Wow, the hatred I used to feel for any man that I’d see her smile at. I wanted to punch them all in their smug little throats. The thought of her cheating consumed me. I let myself drown in it. It strained and stained our relationship and made the problem even worse.
Whether my jealousy was warranted or not is one for psychologists to debate, I suppose. I only know that I hated feeling that way. I had never experienced jealousy before. I didn’t like it. I didn’t want to feel it. I wanted to shake it off the same way I would shake off a disgusting and unexpected slimy booger from my finger. I wanted to just believe it would all work out, that she’d be faithful, and that I could trust her with anyone. That’s what I wanted.

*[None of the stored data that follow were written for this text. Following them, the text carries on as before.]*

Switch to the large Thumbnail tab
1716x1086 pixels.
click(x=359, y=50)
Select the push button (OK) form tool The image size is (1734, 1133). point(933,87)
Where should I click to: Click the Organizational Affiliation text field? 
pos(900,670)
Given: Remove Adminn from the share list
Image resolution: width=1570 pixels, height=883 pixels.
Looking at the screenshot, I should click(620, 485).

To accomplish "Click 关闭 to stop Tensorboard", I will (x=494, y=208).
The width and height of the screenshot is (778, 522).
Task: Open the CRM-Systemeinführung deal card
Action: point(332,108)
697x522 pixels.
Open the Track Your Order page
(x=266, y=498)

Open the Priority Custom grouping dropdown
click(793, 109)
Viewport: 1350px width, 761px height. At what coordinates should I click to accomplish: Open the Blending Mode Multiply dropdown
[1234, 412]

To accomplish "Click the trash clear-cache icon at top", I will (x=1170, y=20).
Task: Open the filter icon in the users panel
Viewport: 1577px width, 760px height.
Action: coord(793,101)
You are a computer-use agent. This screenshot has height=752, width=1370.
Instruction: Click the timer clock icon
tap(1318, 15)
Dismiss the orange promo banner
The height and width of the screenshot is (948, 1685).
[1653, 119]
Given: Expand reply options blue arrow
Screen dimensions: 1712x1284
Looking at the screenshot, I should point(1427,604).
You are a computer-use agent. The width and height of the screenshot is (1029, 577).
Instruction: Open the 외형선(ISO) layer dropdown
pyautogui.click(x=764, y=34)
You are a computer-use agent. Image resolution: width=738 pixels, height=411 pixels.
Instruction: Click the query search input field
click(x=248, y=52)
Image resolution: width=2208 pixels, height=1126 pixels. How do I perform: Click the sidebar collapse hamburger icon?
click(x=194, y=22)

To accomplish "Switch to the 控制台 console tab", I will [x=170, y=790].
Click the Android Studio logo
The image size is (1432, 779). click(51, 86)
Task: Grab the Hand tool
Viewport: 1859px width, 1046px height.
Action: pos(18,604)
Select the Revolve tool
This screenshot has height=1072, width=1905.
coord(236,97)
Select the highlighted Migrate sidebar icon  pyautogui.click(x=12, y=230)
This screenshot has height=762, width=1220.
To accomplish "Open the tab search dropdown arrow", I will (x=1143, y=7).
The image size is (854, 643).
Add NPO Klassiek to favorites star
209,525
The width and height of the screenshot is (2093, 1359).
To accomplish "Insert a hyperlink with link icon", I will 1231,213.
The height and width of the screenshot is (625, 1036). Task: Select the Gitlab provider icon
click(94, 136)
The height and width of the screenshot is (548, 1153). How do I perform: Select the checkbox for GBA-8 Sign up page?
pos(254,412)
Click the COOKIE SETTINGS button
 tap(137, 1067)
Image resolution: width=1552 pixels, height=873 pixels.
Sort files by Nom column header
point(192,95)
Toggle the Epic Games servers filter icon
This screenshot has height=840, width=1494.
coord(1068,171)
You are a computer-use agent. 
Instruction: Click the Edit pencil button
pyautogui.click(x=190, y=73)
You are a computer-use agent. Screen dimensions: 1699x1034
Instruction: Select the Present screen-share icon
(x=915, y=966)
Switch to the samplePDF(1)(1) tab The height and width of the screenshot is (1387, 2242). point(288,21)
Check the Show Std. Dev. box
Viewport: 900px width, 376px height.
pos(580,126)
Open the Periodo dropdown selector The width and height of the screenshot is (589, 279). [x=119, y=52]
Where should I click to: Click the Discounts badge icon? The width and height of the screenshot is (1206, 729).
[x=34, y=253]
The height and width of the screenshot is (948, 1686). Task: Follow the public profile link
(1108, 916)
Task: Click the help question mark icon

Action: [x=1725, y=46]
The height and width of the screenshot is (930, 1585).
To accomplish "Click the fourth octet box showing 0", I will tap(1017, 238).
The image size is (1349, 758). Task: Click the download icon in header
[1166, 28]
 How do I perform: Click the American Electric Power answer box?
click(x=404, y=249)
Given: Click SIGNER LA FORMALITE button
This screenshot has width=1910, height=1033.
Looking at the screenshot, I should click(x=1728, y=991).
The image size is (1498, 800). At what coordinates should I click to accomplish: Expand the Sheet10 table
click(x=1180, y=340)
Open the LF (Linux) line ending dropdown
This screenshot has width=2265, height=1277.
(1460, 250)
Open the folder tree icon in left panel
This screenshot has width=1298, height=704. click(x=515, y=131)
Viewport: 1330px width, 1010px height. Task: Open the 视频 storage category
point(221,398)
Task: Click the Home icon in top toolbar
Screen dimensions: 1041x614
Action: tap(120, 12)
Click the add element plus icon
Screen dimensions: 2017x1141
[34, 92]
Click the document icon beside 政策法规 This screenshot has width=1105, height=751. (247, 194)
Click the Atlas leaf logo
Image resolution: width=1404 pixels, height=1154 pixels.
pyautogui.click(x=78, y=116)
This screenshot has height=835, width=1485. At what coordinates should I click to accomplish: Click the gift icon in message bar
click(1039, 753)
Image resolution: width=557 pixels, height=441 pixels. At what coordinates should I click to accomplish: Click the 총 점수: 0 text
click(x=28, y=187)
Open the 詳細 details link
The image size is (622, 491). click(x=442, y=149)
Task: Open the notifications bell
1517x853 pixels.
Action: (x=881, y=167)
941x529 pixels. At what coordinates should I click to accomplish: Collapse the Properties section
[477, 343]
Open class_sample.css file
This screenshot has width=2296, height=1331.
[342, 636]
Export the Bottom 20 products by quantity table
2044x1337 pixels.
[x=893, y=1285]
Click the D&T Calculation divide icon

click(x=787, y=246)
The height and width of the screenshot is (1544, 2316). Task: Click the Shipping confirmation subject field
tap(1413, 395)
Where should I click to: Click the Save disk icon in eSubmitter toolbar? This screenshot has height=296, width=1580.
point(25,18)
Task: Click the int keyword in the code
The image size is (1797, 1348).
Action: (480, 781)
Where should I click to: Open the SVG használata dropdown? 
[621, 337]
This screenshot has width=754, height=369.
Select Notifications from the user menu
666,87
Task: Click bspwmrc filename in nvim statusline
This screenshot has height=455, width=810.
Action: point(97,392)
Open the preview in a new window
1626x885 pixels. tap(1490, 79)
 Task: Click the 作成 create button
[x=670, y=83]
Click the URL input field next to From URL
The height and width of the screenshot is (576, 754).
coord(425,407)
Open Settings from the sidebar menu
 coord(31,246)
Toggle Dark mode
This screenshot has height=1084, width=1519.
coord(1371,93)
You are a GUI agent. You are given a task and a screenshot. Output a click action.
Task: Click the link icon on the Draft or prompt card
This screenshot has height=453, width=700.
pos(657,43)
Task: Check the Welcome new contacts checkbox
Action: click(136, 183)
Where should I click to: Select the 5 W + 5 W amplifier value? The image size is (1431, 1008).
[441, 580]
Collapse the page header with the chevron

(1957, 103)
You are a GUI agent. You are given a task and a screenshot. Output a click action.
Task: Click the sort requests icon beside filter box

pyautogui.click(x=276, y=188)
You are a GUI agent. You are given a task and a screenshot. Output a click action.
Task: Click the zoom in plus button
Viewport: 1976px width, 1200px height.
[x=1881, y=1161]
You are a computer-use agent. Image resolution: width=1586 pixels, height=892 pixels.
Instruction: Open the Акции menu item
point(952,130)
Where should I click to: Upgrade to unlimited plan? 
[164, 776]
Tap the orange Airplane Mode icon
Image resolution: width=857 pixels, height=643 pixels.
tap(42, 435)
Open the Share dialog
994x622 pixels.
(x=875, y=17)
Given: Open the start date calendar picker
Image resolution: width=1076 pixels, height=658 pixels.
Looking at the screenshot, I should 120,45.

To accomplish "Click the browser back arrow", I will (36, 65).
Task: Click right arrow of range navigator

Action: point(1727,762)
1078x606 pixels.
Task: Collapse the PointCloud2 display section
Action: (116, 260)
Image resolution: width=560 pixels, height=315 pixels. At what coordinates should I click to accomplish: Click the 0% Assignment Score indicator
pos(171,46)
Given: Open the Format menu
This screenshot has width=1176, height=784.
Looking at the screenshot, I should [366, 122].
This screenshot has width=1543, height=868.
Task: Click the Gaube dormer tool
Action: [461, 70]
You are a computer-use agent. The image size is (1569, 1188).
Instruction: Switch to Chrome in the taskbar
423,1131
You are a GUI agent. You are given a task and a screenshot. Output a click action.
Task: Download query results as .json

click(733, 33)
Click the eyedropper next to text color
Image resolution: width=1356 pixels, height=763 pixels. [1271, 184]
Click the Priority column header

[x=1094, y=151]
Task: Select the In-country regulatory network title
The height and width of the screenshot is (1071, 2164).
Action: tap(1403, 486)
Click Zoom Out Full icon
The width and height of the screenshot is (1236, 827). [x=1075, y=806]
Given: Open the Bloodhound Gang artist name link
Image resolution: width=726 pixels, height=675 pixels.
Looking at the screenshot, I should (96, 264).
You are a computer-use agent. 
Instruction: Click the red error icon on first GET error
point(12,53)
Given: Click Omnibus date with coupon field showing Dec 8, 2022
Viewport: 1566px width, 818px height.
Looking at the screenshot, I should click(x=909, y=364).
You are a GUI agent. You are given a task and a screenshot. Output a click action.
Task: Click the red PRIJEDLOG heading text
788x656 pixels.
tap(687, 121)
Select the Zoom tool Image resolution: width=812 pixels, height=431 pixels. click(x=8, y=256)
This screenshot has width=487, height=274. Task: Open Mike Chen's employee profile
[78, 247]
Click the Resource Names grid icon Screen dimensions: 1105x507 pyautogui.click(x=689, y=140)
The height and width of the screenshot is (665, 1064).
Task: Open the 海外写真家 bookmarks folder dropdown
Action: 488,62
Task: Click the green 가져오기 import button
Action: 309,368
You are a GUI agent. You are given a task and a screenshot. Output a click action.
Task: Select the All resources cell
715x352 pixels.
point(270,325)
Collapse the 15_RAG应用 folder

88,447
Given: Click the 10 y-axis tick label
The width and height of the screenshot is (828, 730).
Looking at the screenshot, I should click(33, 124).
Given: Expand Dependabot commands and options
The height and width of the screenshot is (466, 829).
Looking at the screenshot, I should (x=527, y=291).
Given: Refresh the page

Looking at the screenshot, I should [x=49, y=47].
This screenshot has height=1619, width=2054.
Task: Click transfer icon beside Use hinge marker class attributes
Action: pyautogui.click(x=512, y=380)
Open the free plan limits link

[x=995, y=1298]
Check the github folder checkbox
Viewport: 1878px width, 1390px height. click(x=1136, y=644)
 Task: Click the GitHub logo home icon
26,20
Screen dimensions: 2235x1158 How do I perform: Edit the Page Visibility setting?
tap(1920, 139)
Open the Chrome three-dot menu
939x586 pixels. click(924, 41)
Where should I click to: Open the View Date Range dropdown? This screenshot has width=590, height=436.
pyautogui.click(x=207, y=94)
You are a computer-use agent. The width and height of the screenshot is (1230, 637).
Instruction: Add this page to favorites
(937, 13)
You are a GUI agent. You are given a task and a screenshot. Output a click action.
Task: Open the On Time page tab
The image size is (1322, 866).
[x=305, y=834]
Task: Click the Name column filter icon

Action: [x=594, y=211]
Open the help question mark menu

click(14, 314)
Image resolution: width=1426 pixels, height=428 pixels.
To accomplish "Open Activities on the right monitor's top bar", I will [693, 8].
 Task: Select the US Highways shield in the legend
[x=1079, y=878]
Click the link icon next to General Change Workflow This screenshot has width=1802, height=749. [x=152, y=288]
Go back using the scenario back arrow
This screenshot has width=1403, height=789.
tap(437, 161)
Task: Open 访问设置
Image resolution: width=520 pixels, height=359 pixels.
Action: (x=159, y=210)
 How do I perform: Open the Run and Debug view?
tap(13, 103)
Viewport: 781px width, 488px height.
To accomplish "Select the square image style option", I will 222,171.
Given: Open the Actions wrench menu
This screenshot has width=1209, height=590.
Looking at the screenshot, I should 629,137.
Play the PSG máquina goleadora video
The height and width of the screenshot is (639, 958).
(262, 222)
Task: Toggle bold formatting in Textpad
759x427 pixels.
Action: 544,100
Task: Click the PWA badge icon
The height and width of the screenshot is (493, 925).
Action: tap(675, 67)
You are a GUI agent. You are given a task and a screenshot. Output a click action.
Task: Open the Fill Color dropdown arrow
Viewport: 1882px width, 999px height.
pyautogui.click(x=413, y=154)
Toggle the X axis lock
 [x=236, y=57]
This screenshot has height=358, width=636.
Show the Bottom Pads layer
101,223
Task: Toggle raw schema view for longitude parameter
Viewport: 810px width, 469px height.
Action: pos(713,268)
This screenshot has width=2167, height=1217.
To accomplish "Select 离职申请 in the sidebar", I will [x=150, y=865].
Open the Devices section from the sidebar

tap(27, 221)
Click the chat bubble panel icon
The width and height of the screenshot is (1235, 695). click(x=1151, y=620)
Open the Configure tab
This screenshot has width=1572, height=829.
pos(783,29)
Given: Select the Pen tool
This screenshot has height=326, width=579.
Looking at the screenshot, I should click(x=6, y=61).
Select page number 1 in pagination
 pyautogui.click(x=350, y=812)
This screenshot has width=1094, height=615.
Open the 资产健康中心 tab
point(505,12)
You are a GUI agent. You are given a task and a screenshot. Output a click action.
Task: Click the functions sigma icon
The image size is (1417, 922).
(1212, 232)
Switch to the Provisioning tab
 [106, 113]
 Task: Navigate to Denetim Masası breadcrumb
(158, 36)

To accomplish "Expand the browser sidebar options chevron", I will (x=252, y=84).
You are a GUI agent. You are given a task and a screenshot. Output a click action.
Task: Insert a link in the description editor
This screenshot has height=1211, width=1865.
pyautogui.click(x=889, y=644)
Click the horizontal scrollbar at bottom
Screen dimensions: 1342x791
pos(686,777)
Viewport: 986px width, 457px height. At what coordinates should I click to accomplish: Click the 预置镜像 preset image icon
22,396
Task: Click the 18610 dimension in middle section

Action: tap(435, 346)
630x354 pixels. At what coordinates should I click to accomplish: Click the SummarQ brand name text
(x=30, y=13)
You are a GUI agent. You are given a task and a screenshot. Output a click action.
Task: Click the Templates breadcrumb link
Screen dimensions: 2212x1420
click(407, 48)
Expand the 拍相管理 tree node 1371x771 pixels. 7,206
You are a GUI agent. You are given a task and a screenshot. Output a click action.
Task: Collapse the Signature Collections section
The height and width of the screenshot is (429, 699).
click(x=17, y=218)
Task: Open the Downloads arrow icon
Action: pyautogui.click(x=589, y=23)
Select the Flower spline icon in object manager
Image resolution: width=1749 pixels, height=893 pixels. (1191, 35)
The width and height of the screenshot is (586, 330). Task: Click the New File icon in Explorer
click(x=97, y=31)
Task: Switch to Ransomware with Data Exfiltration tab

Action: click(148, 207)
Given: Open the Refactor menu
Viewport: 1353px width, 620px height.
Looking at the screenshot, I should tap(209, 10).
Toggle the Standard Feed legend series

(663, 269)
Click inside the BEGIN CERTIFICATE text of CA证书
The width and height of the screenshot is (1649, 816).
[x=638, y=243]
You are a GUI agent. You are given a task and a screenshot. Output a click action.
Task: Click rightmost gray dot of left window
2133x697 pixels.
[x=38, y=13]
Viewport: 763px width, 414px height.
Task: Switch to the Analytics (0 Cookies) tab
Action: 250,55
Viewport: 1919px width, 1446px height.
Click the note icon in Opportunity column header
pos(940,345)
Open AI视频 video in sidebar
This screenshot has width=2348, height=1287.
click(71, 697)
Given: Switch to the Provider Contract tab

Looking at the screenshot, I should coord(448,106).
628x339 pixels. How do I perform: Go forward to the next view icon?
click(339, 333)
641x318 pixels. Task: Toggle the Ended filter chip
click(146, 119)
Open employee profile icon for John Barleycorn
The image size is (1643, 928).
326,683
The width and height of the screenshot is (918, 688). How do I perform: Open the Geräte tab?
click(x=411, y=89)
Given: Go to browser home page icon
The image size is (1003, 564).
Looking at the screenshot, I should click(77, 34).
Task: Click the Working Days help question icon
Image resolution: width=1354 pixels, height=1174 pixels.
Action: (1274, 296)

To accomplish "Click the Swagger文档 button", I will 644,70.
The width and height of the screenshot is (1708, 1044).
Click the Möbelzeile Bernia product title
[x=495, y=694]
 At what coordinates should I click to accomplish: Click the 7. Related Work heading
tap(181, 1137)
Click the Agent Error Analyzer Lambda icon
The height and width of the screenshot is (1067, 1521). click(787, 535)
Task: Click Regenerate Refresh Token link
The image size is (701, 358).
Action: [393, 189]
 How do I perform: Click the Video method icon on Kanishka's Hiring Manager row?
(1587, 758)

What I had were fiery rages that surfaced out of nowhere which left me feeling worthless, angry, and bitter. What I had was a constant paranoia of every man around me. What I had was a constant painful fear in the pit of my stomach that she was going to come home that day and deliver the news that she had finally been successful in her unfaithfulness.
I hated it so much that I decided to do something about it. I ended up buying a book called “If This is Love, Why Do I Feel so Insecure?” I don’t remember what the book said. I only know that half way through, I kind of formally gave up my insecurities, and I gave up my jealousies, and I declared to myself, “if she cheats, she cheats. I’ll move on to better things and a more faithful person if she ever does.” And I meant it.